The State Pension Age is gradually creeping up and public concern over the growth in numbers of older people always seems to be in the news:  by the mid 2030s, people aged 50 and over will make up more than 50% of the adult population.  So the Government has published a new document called ‘Fulfilling Working Lives: A Partnership Approach’ which focusses on the many issues around older people in the workplace.  On a positive note, we are told ‘most people are healthier for longer and so are able to extend their careers and take up new opportunities’ and ‘good work is important financially but is also a major source of social connections, good health and provides a sense of purpose’.  Businesses are being told to step up and retain and recruit older workers.  JobCentres are going to have Older Claimant Champions.

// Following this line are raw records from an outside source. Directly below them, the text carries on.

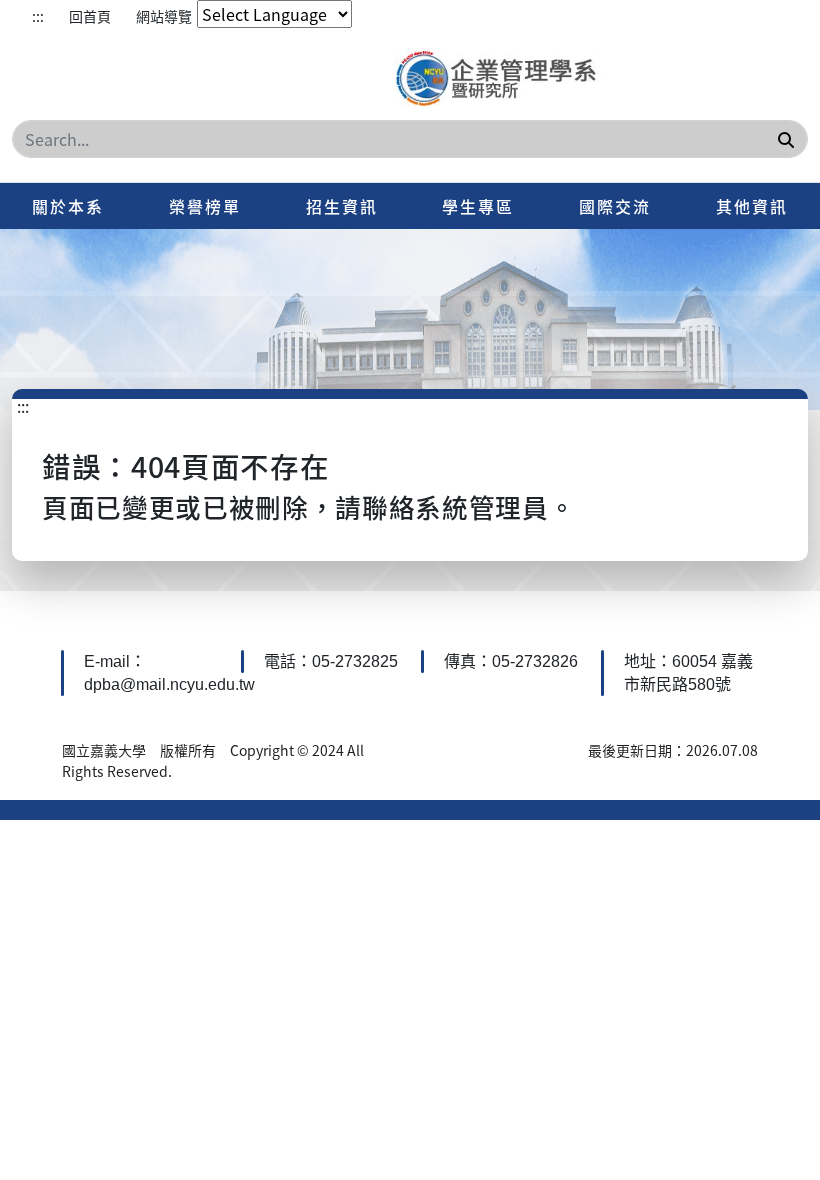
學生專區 (478, 206)
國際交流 (615, 206)
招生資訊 (342, 206)
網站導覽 (164, 16)
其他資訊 (752, 206)
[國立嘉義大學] (501, 80)
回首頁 (90, 16)
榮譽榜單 (205, 206)
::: (38, 16)
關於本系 (68, 206)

Where do carers fit into this new focus on continuing paid employment into older age?  The likelihood of being a carer increases significantly with age. Currently, three in five adult carers are aged 50 years and over, with the peak age for caring 50-54, this is particularly the case for women.   The report specifically refers to carers stating that there is a government aim to support carers, and this will be articulated through the cross government new Carers Strategy – we’re all waiting to hear what that has to say.

But the report asks employers to offer appropriate work for carers where they ‘encourage flexible/agile/dynamic working for carers, together with practical support, in order to help them balance their work and caring responsibilities and align to a focus on productivity rather than actual working hours’.

For people working with carers and supporting them in retaining employment, it feels like aligning to ‘productivity rather than actual working hours’  is something to strive for, but there’s probably not a great deal of it around in private sector organisations yet.   The Carers Leeds Working Carers project will be continuing to work with businesses in Leeds to make sure that carers in employment get the support they need.

So, together with Age UK, maybe we welcome policies which discourage age discrimination and encourage employment for people regardless of their age.